Does this exception apply outside California and Texas?

The exception applies only where state law prevents the nonprofit facility from employing you directly, which in practice means California and Texas for physicians. A contractor in another state qualifies only if that state has a comparable corporate practice of medicine prohibition, which is uncommon.

How many hours a week do you have to work to qualify for PSLF?

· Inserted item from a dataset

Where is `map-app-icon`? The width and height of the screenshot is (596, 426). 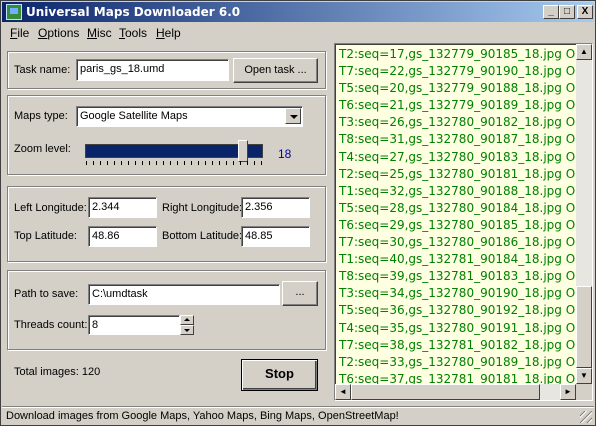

PSLF requires full-time work, defined as an annual average of at least 30 hours per week. Hours from more than one qualifying employer can be combined to reach that threshold.

Are doctors no longer eligible for PSLF after the 2025 rule change?

Physicians remain eligible for PSLF, and the contractor exception for California and Texas was not removed by the October 2025 rule. That rule changes the broader definition of a qualifying employer going forward and does not affect credit already earned. Whether a specific employer is affected depends on how the Department applies the rule after July 1, 2026. PSLF is one of several forgiveness paths open to physicians.

What kind of loans can a contracted physician forgive through PSLF?

Only federal Direct Loans qualify for PSLF. Federal Family Education Loans and Perkins Loans become eligible after being consolidated into a Direct Consolidation Loan, and private loans never qualify. The base mechanics are covered in the PSLF program overview.